*Tasks to perform*
a) From the opinion excerpt on probable cause, repeat the passage that begins with the words containing "The state's argument" and ends with "have been suppressed.".
b) Name every case cited in the opinion excerpt on probable cause.

*Source document*
##########
The state's argument is inapposite. Based on this record, there is no evidence from which a reasonable factfinder could conclude that, upon viewing the facially valid registration tags, Gault subjectively believed that defendant had more likely than not committed a violation. Probable cause therefore dissipated at that point, and Gault unlawfully extended the stop. In turn, because Gault had no reason to interact with defendant beyond simple, brief formalities in informing him that he was free to leave, we conclude that Gault's observations resulting from that unlawful extension of the stop and associated investigation should have been suppressed.
“In order to stop and detain a person for a traffic violation, an officer must have probable cause to believe that the person committed a violation.” State v. Boatright, 222 Or.App. 406, 409, 193 P.3d 78,rev. den.,345 Or. 503, 200 P.3d 147 (2008) (citing ORS 810.410; State v. Matthews, 320 Or. 398, 403, 884 P.2d 1224 (1994)). In order to have probable cause, the officer “must subjectively believe that a violation occurred and * * * the officer's belief must be objectively reasonable.” Id. (citing State v. Miller, 345 Or. 176, 186, 191 P.3d 651 (2008)). Further, “[p]robable cause exists when a law enforcement officer reasonably believes that, more likely than not, the suspect has committed an offense.” State v. Berringer, 234 Or.App. 665, 669, 229 P.3d 615,rev. den.,348 Or. 669, 237 P.3d 824 (2010)(citation omitted; emphasis added). Finally, this court has repeatedly affirmed the principle that “[a] stop that begins lawfully can become unlawful when the reason for the stop has dissipated.” Id. (citations and internal quotation marks omitted); see, e.g., State v. Farley, 308 Or. 91, 94, 775 P.2d 835 (1989) (holding that, after an officer lawfully stopped the defendant for operating a vehicle without license plates, “[u]pon seeing [a valid] temporary permit, the justification of any investigation was vitiated” and “the officer had no statutory authority to proceed further”).
##########
*Supplied material*
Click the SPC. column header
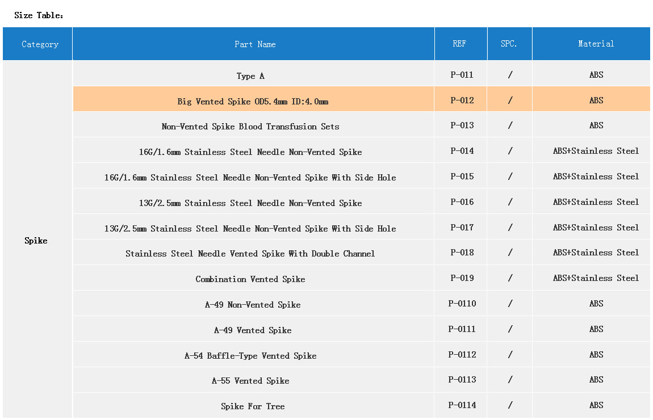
##########
*Task-by-task outputs*
a)
The state's argument is inapposite. Based on this record, there is no evidence from which a reasonable factfinder could conclude that, upon viewing the facially valid registration tags, Gault subjectively believed that defendant had more likely than not committed a violation. Probable cause therefore dissipated at that point, and Gault unlawfully extended the stop. In turn, because Gault had no reason to interact with defendant beyond simple, brief formalities in informing him that he was free to leave, we conclude that Gault's observations resulting from that unlawful extension of the stop and associated investigation should have been suppressed.

b)
State v. Boatright
State v. Matthews
State v. Miller
State v. Berringer
State v. Farley